L’argomento, dal punto di vista letterario, è stato trattato inoltre da moltissimi autori di rilievo: narratori e poeti. Primo fra tutti Luigi Pirandello, grande drammaturgo italiano, il quale definisce il Bene e il Male secondo la filosofia del lontano.Questa filosofia  consiste nel contemplare Bene e Male da un’infinita distanza, in modo da coglierne l’inconsistenza, l’assurdità, la mancanza totale di senso.Così l’eroe pirandelliano, estraniato dalla realtà, si rifiuta di fare delle scelte e rinuncia a quel ruolo riflessivo che , a sua volta, sembra rifarsi a quel: «Non giudicare se non vuoi essere giudicato» accennato da Adorno.Giacomo Leopardi, nel suo “Dialogo della natura e un islandese”, sostiene che il Male nel mondo non è né accidentale né un tipo di disordine straordinario: il Male è, anzi, condizione necessaria all’ordine naturale delle cose.L’ordine dunque è fondato sul Male il quale, pertanto, viene visto dal poeta come un elemento naturale che non sembra lasciare spazio al suo contrario.Non a caso nel 1826 Giacomo Leopardi scriveva: «Tutto è Male», ovvero, tutto ciò che esiste è Male ed è ordinato dal Male. Lo è il fine ultimo dell’universo, lo Stato, le leggi, l’andamento naturale delle cose.Il rifiuto di Leopardi verso la materia deriva da questa convinzione e dall’idea che il Bene consista nel non essere. E Dio? Per il poeta Dio non è altro che infinita possibilità e l’unica cosa assoluta. Un altro autore che si è espresso in materia è Ugo Foscolo che, nelle “Ultime lettere di Jacopo Ortis”, estremizza il concetto portando il suo protagonista a reagire al Male negandosi la possibilità di ogni Bene: attraverso il suicidio che, in questo caso, si permea di una carica positiva poiché viene inteso come atto di estrema libertà, l’unico in grado di offrire una via di fuga.

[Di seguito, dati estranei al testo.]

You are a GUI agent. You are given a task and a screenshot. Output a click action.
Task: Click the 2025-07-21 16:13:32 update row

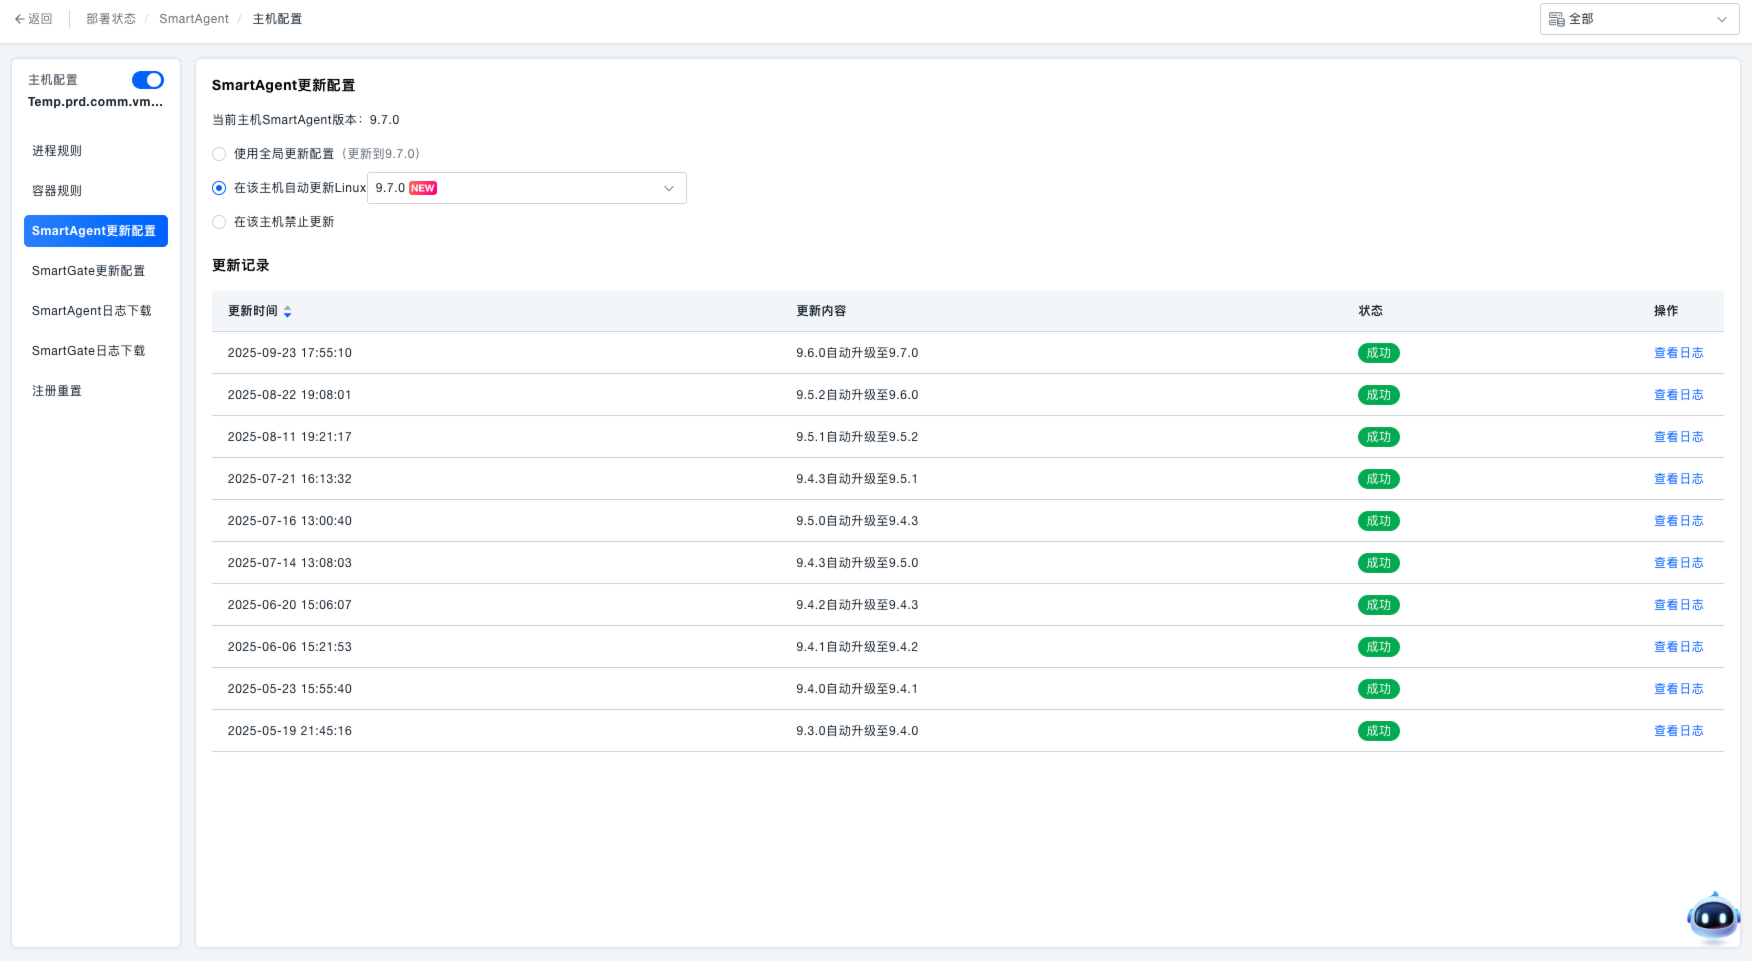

L’interpretazione del Bene e nel Male dunque è, a conferma di quanto detto all’inizio, inevitabilmente soggettiva. Nello scrivere questo saggio ho analizzato la questione sotto diversi punti di vista e, approfondendo l’argomento, mi sono ritrovata a pormi la seguente domanda: su quali basi ci sentiamo in diritto di giudicare l’uomo che segue la via del Bene o quella del Male?

Credo che nel compiere le scelte di tutti i giorni e nel cercare di interpretare quelle degli altri, agiscano principalmente due fattori: il primo è quello che Seneca definisce virtù interiore la quale, nella nostra solitudine, ci porta ad agire secondo principi ingiudicabili; il secondo invece si accosta alle parole di Adorno e a quel criterio di soggettività che guida l’uomo in ogni sua azione e lo porta ad avere una personale percezione etica dei principi morali. Credo che il modo migliore per concludere questa breve riflessione sia farlo attraverso le parole di Giacomo Leopardi. Nel “Dialogo della natura e un islandese” la Natura dice: “Tu mostri non aver posto mente che la vita di quest’universo è un perpetuo circuito di produzione e distruzione, cioè del Bene e del Male, collegati ambedue in maniera che ciascuno serva all’altro in modo continuo  alla conservazione del mondo, il quale mancasse uno di questi elementi  verrebbe parimenti in dissoluzione”.